Socialism itself doesn't prevent you from hiring someone for $4 an hour.
Current laws (which may be based on socialist principles) do that. You could
argue that, in a future with a universal basic income, we wouldn't need a
minimum wage, as people could survive on even no wage. Would this be more or
less socialist than things as they are today?

>Does the absence of a modern state which meets this criteria prove the point?
Hardly. It does not follow.

Prove beyond a shadow of a doubt? Of course not. Prove within reasonable
heuristics? Depends on your definition of "reasonable". Our definitions are
clearly different.

>Take any sector of the modern economy which is heavily affected by socialist
programs and you will find a sector which is scraping by.

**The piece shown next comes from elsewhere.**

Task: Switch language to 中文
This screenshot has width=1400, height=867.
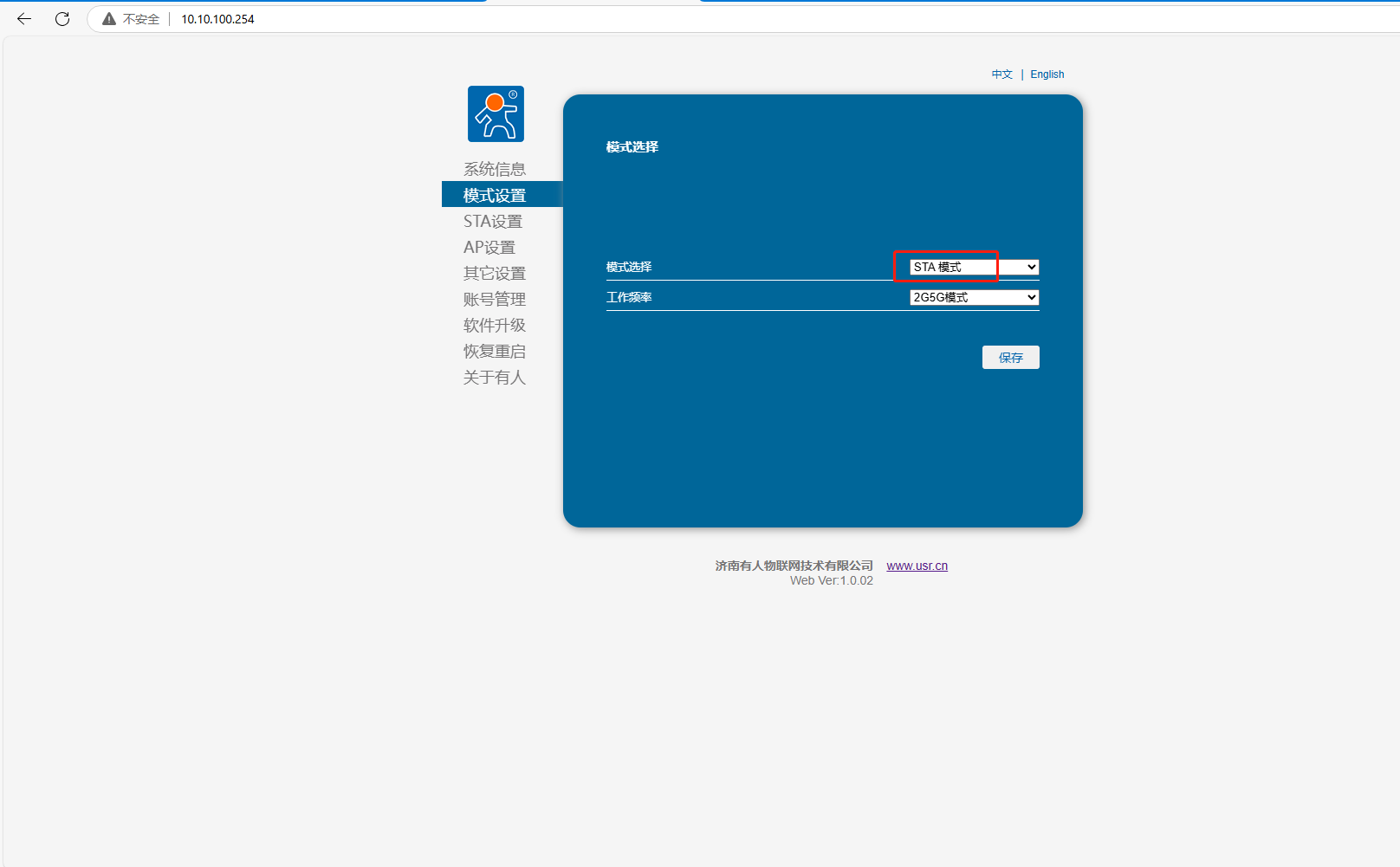Action: tap(1001, 74)
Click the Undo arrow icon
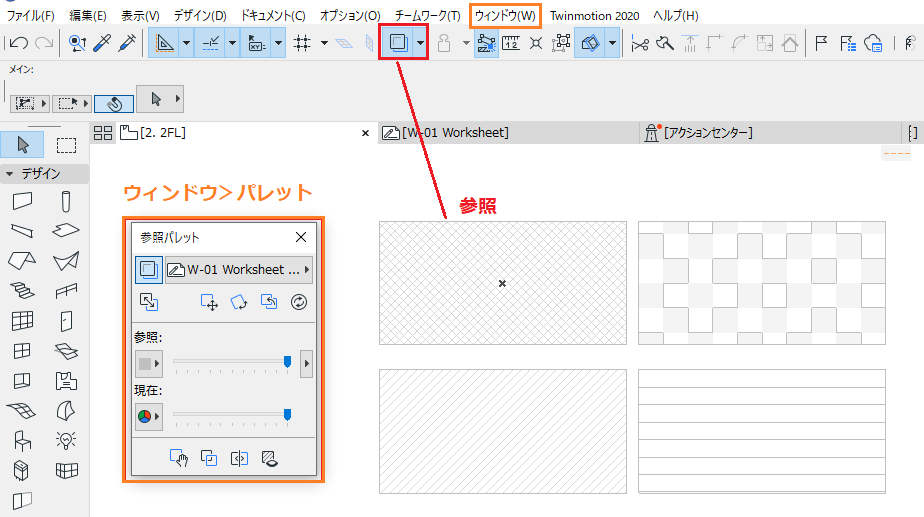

A failing but necessary industry is one ripe for being regulated by a
socialist government. Perhaps it is not the socialist regulation that caused
the failure, but the failure of the industry to meet public need which drives
regulation. You may find this reversal (or un-reversal) of cause and effect
ironic, but it really comes down to the classic correlation vs causation
question. Without better research, we really cannot know.

For now, I am comfortable with the concept of a government advocating on my
behalf for the purposes of improving aggregate outcomes. Certainly,
governments may fail or do poorly, but I do not think it is a pointless
effort. It sounds like you disagree.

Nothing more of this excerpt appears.